L’escalade militaire entre l’Iran, les États-Unis et Israël a franchi un nouveau cap avec des répercussions qui s’étendent désormais bien au-delà du Moyen-Orient. Face à l’intensification des hostilités et aux récentes décisions stratégiques de Téhéran, les Nations unies tirent la sonnette d’alarme concernant une menace directe sur les chaînes d’approvisionnement mondiales.

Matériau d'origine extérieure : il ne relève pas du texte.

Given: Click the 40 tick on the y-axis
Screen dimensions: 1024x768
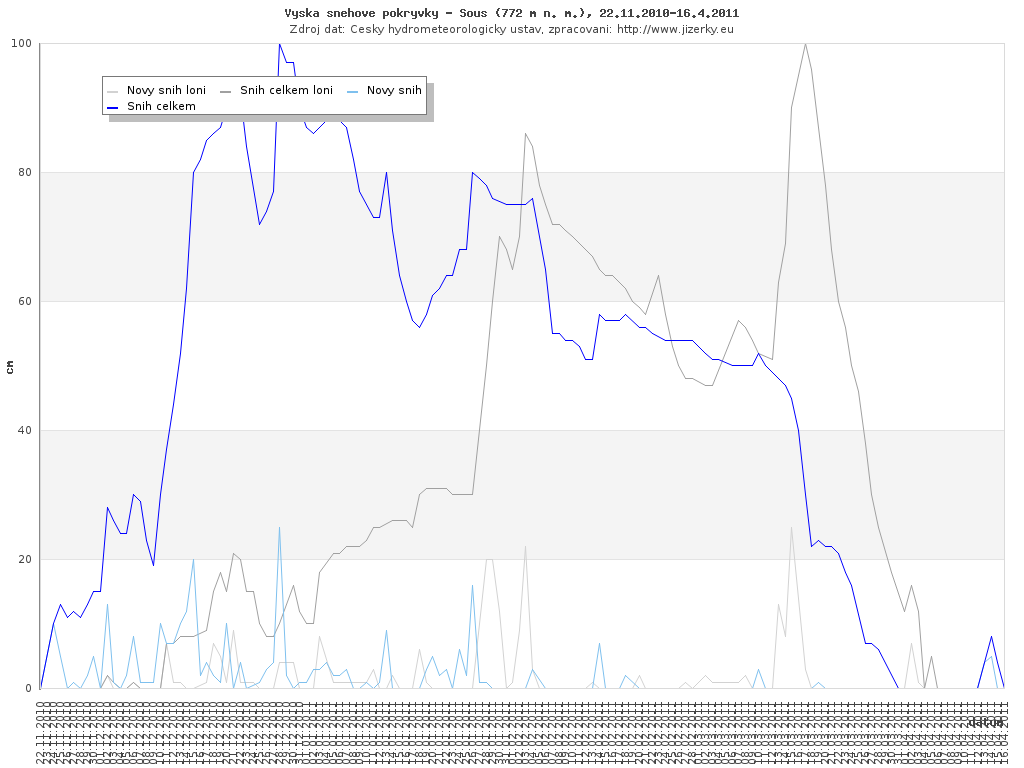Looking at the screenshot, I should coord(24,431).
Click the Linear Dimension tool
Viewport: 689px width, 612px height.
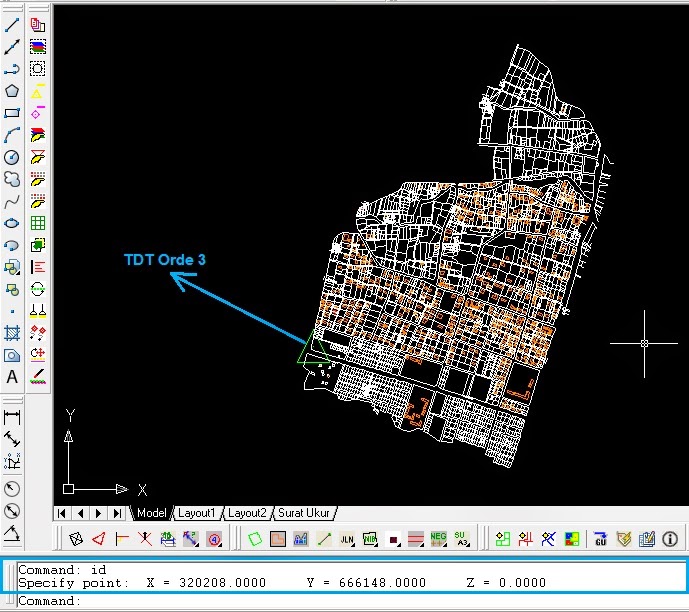coord(12,416)
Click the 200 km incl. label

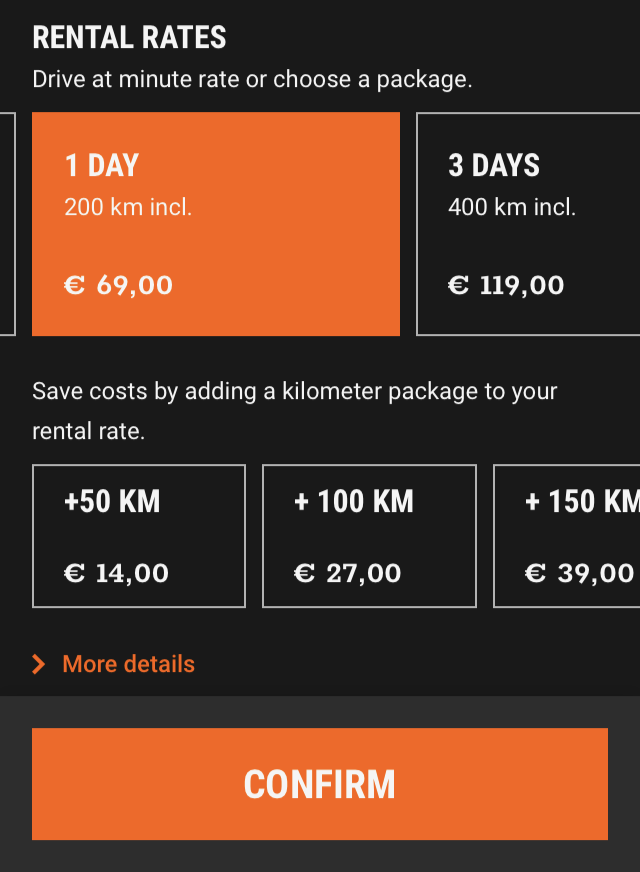point(128,208)
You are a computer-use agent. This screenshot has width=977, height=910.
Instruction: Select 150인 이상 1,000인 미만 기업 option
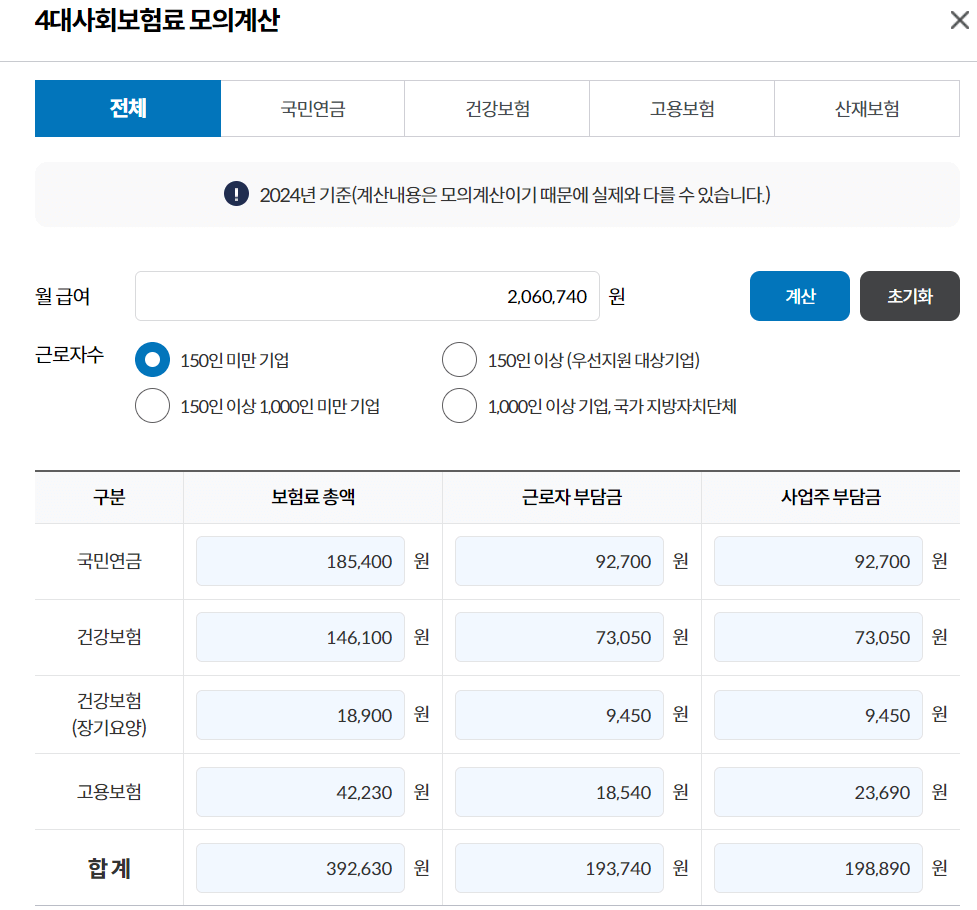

Dans un communiqué publié vendredi et relayé par l’agence Anadolu, Tom Fletcher, secrétaire général adjoint des Nations unies aux affaires humanitaires, a exhorté les parties au conflit à garantir le libre passage des cargaisons humanitaires dans le détroit d’Ormuz. Cette voie maritime stratégique a été de facto fermée par Téhéran aux alentours du 1er mars, en réponse aux attaques menées sur son sol. « Les chaînes d’approvisionnement humanitaires sont fragiles. Lorsque les routes se ferment et que les coûts explosent, l’aide que nous pouvons fournir diminue », a souligné le coordinateur des secours d’urgence, insistant sur la nécessité de laisser transiter ces cargaisons en toute sécurité.
Les conséquences de ce blocage affectent directement les marchés, les routes maritimes et les prix alimentaires mondiaux. Selon nos informations, la flambée des prix du carburant a provoqué une hausse drastique des coûts du transport maritime à l’échelle internationale. Les perturbations touchant les vols et le trafic maritime ralentissent considérablement l’acheminement du personnel et des marchandises. Tom Fletcher précise que ces entraves exposent les fournitures essentielles à des retards pouvant atteindre six mois, mettant ainsi des millions de personnes en danger à travers le monde.
Cette crise logistique et humanitaire s’inscrit dans un contexte de guerre ouverte. Depuis le 28 février, les frappes israéliennes et américaines contre l’Iran ont fait environ 1 300 morts, incluant le guide suprême de l’époque, l’ayatollah Ali Khamenei. En représailles, les forces iraniennes ont lancé des attaques de drones et de missiles ciblant Israël, la Jordanie, l’Irak, ainsi que plusieurs pays du Golfe abritant des installations militaires américaines.